GC memo outlines the agencies increased focus on Section 7 NLRA rights

What followed McLaren was a wake of confusion. Some employers were concerned that severance agreements as a whole were now impermissible, and the decision left little guidance as to what language was an acceptable substitute. In addition, many were concerned about the scope of the decision, and whether it affected severance agreements entered into prior to McLaren. The NLRB attempted to answer some of these remaining questions in a memo penned by general counsel (GC) Jennifer Abruzzo.

In this memo, the GC clarified that severance agreements are not banned, but that any overly broad agreement that infringes upon Section 7 rights is subject to scrutiny. In addition, the GC clarified that the decision has retroactive effect, meaning that any severance agreement entered into prior to February 21, 2023 (excluding statue of limitations issues) with overly broad language could be considered a violation. Abruzzo suggested contacting previous employees who signed severance agreements with overly broad provisions and notifying them that the sections are null and void, which would serve as a basis for merit dismissal.

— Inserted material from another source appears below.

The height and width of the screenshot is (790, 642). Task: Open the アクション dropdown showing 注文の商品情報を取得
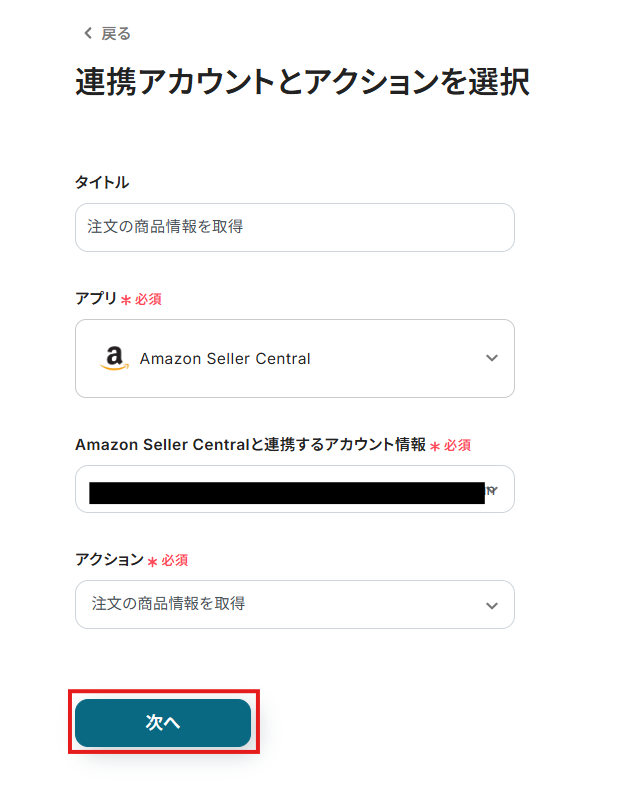[295, 604]
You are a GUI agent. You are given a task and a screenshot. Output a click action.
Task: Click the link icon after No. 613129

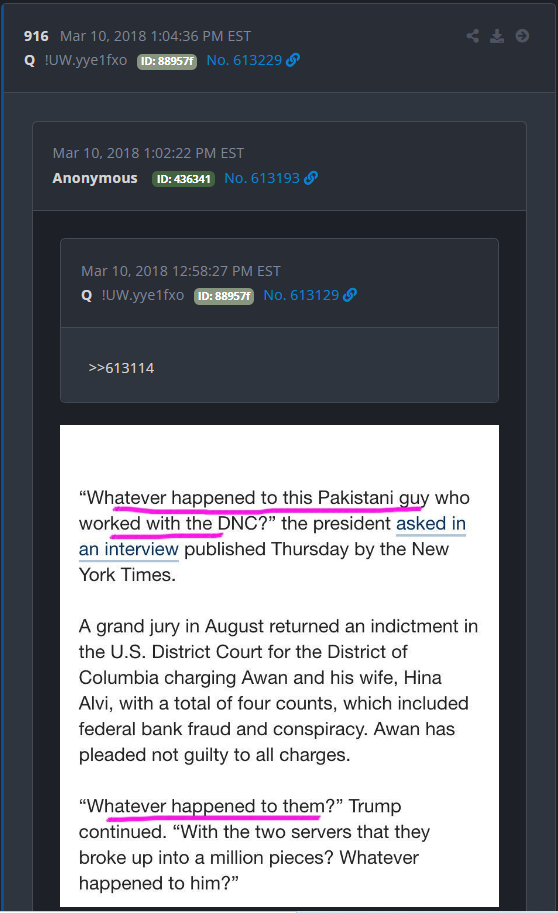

The decision leaves more questions than answers

It is unclear on what legal basis the GC can retroactively apply the McLaren decision to all previous severance agreements. The GC stated that “board cases are presumed to be applied retroactively . . .” but stated no legal basis to support her proposition. This statement could ultimately doom the validity of McLaren in its entirety. Not only does it raise serious Due Process concerns, but one of the fundamental canons of administrative law is that adjudications can be used as precedent but are not “rules” in the sense that they must be obeyed by the public as a whole. See NLRB v. Wyman Gordon.

Given the questionable legal validity of the GC’s statements and the impending legal challenges to the decision, employers should hesitate before implementing the sweeping requirements that Abruzzo suggested. Instead, more conservative measures may suffice to protect an employer’s interests. These could include supplementing present confidentiality and non-disparagement clauses with disclaimers (ex. “these provisions are not intended to restrict an employee (or former employee) from exercising their Section 7 rights under the NLRA, including filing a Charge with or speaking to the NLRB.”), adding “savings clauses” (which would serve to enforce the remainder of an agreement) and narrowly tailoring non-disparagement clauses to permissible purposes, like bans on defamation, may be successful.

At the end of the memo, Abruzzo suggests that a number of other provisions may interfere with Section 7 rights. These include non-compete clauses (aligning the NLRB with the FTC’s recent proposal to ban non-competes), no solicitation clauses, no poaching clauses, broad liability releases and covenants not to sue that go beyond employment claims, and cooperation requirements involving employers (as that effect’s an employee’s right to refrain under Section 7). This ‘innocuous’ language thrown at the end of the memo is in fact a signal that the NLRB is ramping up its enforcement activity. Employers can expect a stronger stance by the NLRB on Section 7 rights and must be cautious in assessing their potential exposure.